# START OF Excerpt provided

If the agreed delivery date is not met, we shall moreover be entitled to payment of a contract penalty of 0.1 % per working day up to a maximum of 5% of the order value. No contract penalty proviso shall be required on receipt or acceptance.
The supplier shall immediately inform our department that placed the order if it anticipates difficulty in manufacture or in the supply of input materials, and circumstances arise beyond its control that may foreseeably prevent it supplying the goods and/or services on time and to the agreed quality.
The figures determined by our Goods Inwards inspection for quantities, weight and dimensions shall be binding, in the absence of proof to the contrary.
Short and excess deliveries and part and advance deliveries shall be subject to our consent. We shall be entitled to refuse receipt of goods delivered before the delivery date, and to return or store with a third party any goods delivered early, at the risk and expense of the supplier.
- Deliveries shall be free of carriage and packing charges for us, unless otherwise agreed. The supplier shall at all events bear the transport risk. The confirmation of receipt is to be regarded only as acknowledgement of receipt of goods, but not of due performance.
All consignments must include a packing slip and a delivery note indicating our purchase order information (see clause 1.). In the case of part deliveries, the remainder yet to be delivered must be shown.
- If we are prevented or materially impeded in performing our contractual duties in cases of force majeure, strike or lockout, we may cancel the contract in whole or in part, or demand it be implemented by a later date, without giving rise to any claims by the contractor against us. If in these cases it becomes unreasonable for the contractor to carry out the order, it may likewise withdraw.
- We shall notify the supplier immediately in writing of any defects, as soon as they are established in the circumstances of the normal course of business. The vendor warrants careful outgoing goods inspection. It accordingly waives performance of the commercial duty to examine goods and the obligation to give notice of defects (section 377 ff. of the Commercial Code).
The confirmation of receipt shall not constitute acknowledgement that the goods are faultless. If random sampling reveals defects, we shall be entitled to the warranty rights and claims for compensation for the entire delivery.
If there are defects and if warranted characteristics, including the warranted operating values and our specifications, are absent, we shall have the right to either cancellation, price reduction, replacement, rectification on site, or damages for non-fulfilment. This will be without prejudice to the right to other claims for compensation. If there is a defect, the supplier shall bear the cost of inspection and detection of the defect, without prejudice to our other further claims.
We shall be entitled to eliminate defects at the expense of the supplier and without notifying it beforehand, if immediate elimination of defects is justified or required by a special interest, if the supplier’s rectifying the defect would entail higher costs than us doing so, or the supplier’s eliminating the defect would entail delays that would impede our meeting our obligation to our contracting party.

# END OF Excerpt provided

### Brief 1
Retype the records from the line containing "The height and width of the screenshot is (402, 468)." through the end of the records, leaving out the pictures.
The purchasing terms excerpt and the records have no connection to each other.

# START OF Data extract

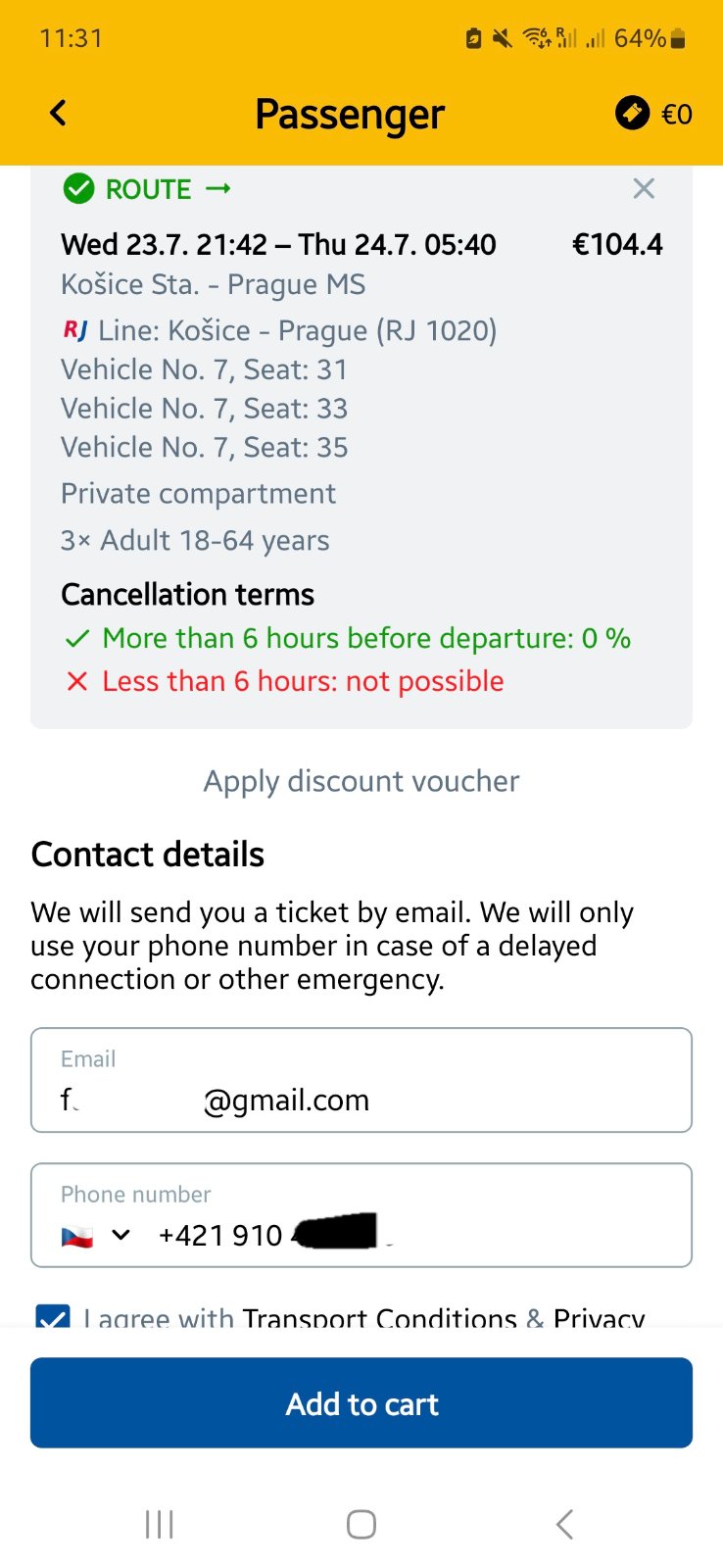Viewport: 723px width, 1568px height.
Task: Tap the Cancellation terms heading
Action: (x=187, y=595)
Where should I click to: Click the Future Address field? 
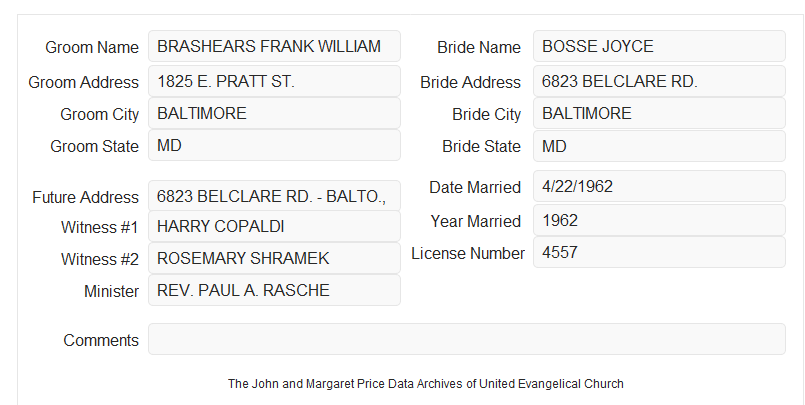pos(274,196)
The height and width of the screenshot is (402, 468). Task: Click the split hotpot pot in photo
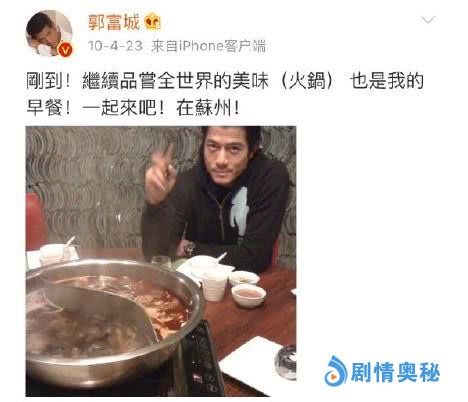tap(112, 320)
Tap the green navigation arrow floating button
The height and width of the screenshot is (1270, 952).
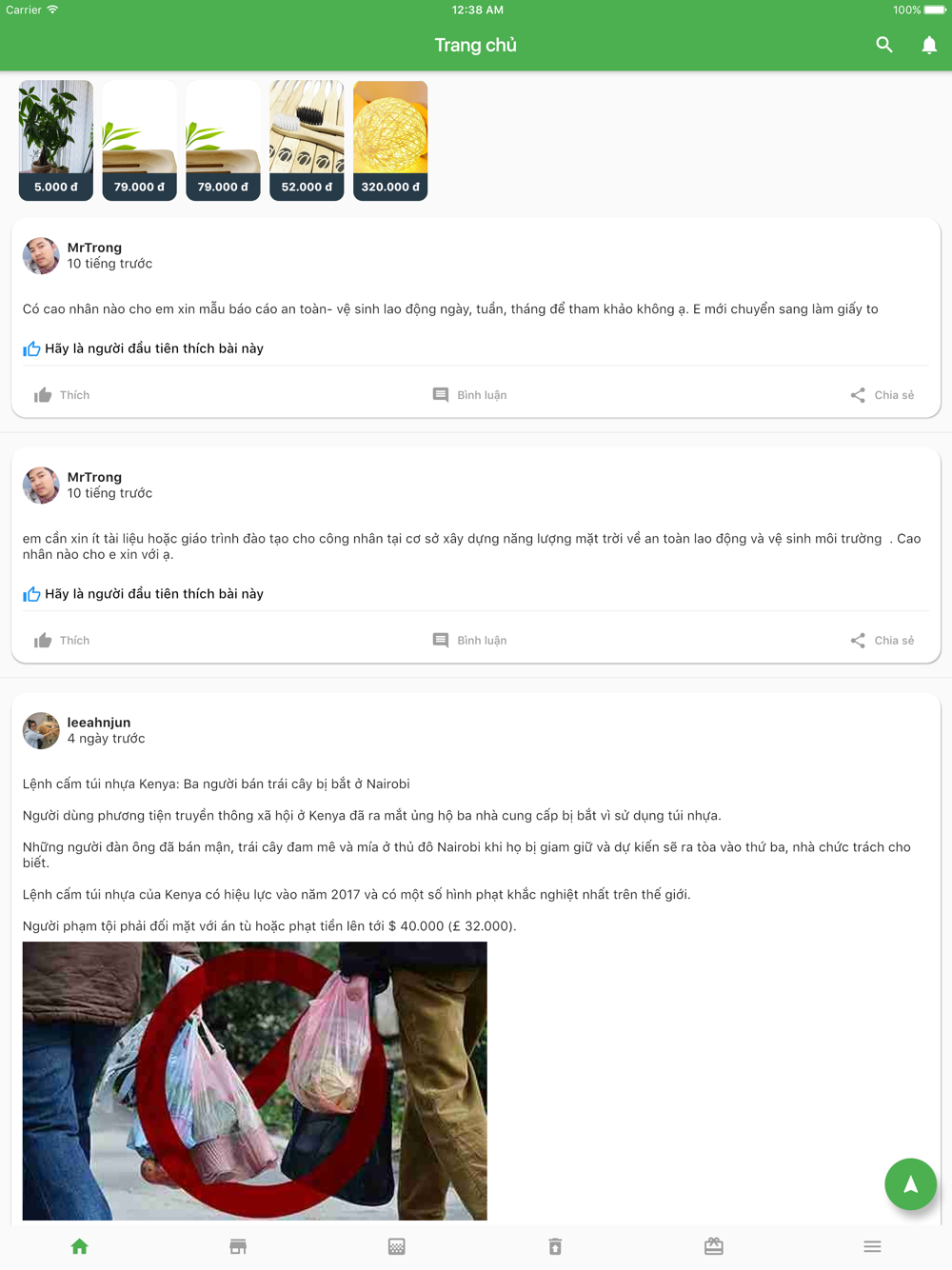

# END OF Data extract

### Brief 2
According to the purchasing terms excerpt, what contract penalty applies per working day when the agreed delivery date is missed, and what is its maximum?

### Full response 1
The height and width of the screenshot is (402, 468). Task: Click the split hotpot pot in photo
tap(112, 320)
Tap the green navigation arrow floating button
The height and width of the screenshot is (1270, 952).

### Full response 2
The penalty is 0.1% per working day, up to a maximum of 5% of the order value.